『至福のバスルームライフ ~高性能バスルームで極上の休息タイム~』
水原麻以
人間をダメにするたった一つの冴えた侵略法
”テレテレン♪ いい湯加減です♪♪”
ふわふわした声で誘われると我慢できない!
服を脱ぎ捨て扉を開く
ムッと熱気のタオルが裸体を包む。一気に気分はリゾート。
ここは南国、裸の楽園。
かけ湯なんかいらねえ。俺の風呂だ。文句あっか!
サブンと飛び込み首まで浸かる。
この締め付けるような温もり。ふーっ、たまんねぇ。
俺が顔を洗っているとお盆がプカプカ流れてきた。
徳利にお猪口? いやいや、通は升酒だろ。片手でつかんでグイっと一杯。ごくごく、ごくらくごくらく。
そして風呂からあがって脱衣所に立てば、温風が拭いてくれる。至れり尽くせりだ。
ロボットアームがバスローブを着せてくれる。
指一本動かさなくていい。床からフカフカのベッドがせりあがって、俺をますますダメにしてくれる。
ガスの力だ。ガスは偉大だ。
ゴトンと音がして壁が開いた。ガスジェット式のドローンがそれをベッドサイドに運んでくれる。
ガス圧縮式の物流パイプラインが各家庭に伸びていて、宅配トラックを無用の長物にしていた。
「何だろう」
包みを開いてみると注文した本と一緒に通販カタログが入っていた。
えーとなになに?
『ガスタービン機関で往くカリブ海5日間の旅』
エメラルドグリーンの海が陽光にきらめいて、ラスタカラーのビキニ美女が甲羅干ししている。
いいなあ。
オプショナルツアーがあるんだ。
釣りたての魚をガスコンロで焼いて、ぷりっぷりの白身を味わう。肉汁がじゅうじゅうとガスの炎にしたたる。
たまんねえ。
料金も魅力的だ。庶民の手に届く。これだけ安くできるのはガスタービン機関のおかげだ。

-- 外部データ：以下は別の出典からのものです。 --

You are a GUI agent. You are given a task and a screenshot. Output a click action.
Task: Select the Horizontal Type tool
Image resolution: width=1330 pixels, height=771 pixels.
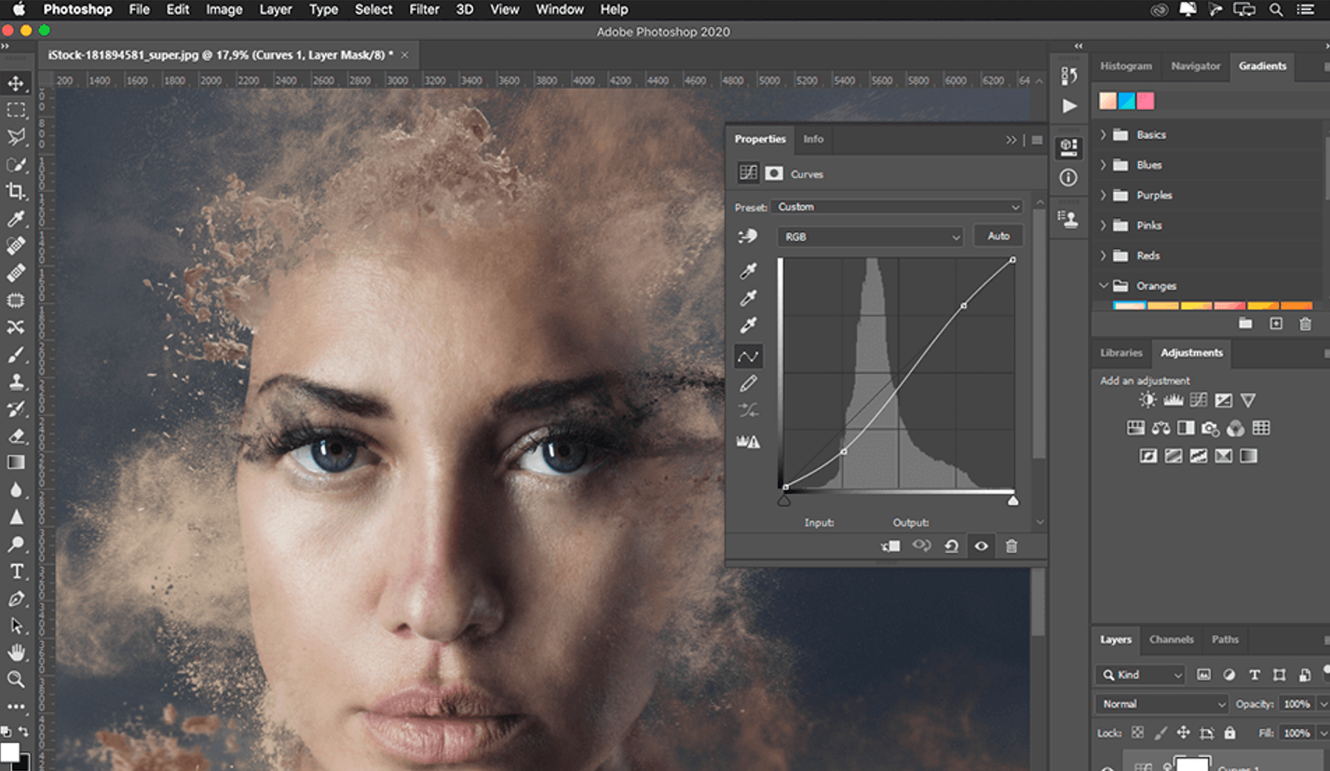[x=16, y=571]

ガスタービン機関というのはありとあらゆる可燃物をガスの高温で燃料に変えてしまう夢の動力だ。
それで化石燃料の依存度が大幅に減った。廃棄物だろうが何だろうが高温ガスの火力で一気に燃やす。
西暦202X年。ガス会社は総合生活事業に進化していた。
水でさえもだ。水素ガスを燃やして造られる。
そして俺は温暖化ガスの排出権取引と省エネ生活術のコンサルティングで生計を立てている。
運動がてらあっちこっちのお宅を訪問しては生活設計をゼロエミッションに近づけるための見直しをしている。
「奥さん、電気で焼くよりはガスが効率的ですよ」とか細かく指南するのだ。
温暖化対策に協力すると補助金が受けられるから、俺は引っ張りだこだ。
しかし、今は一歩たりとも動きたくない。このフワフワが俺を侵略する。
大の字になって、身体を上下してみる。
やわらかな感触。
ああ、どんどんダメになっていく。
だが、何事にも限度があるので俺は天井に告げた。
「少し運動したいんだが」
俺がそういうと、床がもぞもぞ動き出した。
”ペース配分はいかがなさいますか”
「8km/hで固定してくれ」
トントンと心地よい足音が部屋に響く。あとで軽くシャワーを浴びるつもりだ。
明日はどこへ行こうか。ガスタービン車で素敵な出会いを探しに行こうか。
「いかがでしょうか。地球人をDAMEにする作戦は」
ピンク色の軟体動物が角を突き合わせている。彼らはガス惑星の住人で宇宙の秩序を制御している。
「いや、本当にダメになったのかな。さっぱりして、ぐっすり寝て、彼はなかなか充実しているようじゃないか」
スカイブルーの生物が反駁した。
「そうですね。地球の人々は不快とは無縁の生活を送れそうです」
「君が仕掛けた策略は人間をダメにするのではなく、闘争動物である部分をダメにしてしまったんだ」
ピンクは降参したように触手をだらりと垂らした。
「これで宇宙から火種が一つ消えたわけですね」
「だが、我々の任務は終わったわけじゃない。ともあれご苦労だった」
「私は疲れました。ひとっぷろ浴びていいですか」
軟体動物たちはモヤがただよう大気を降りていった。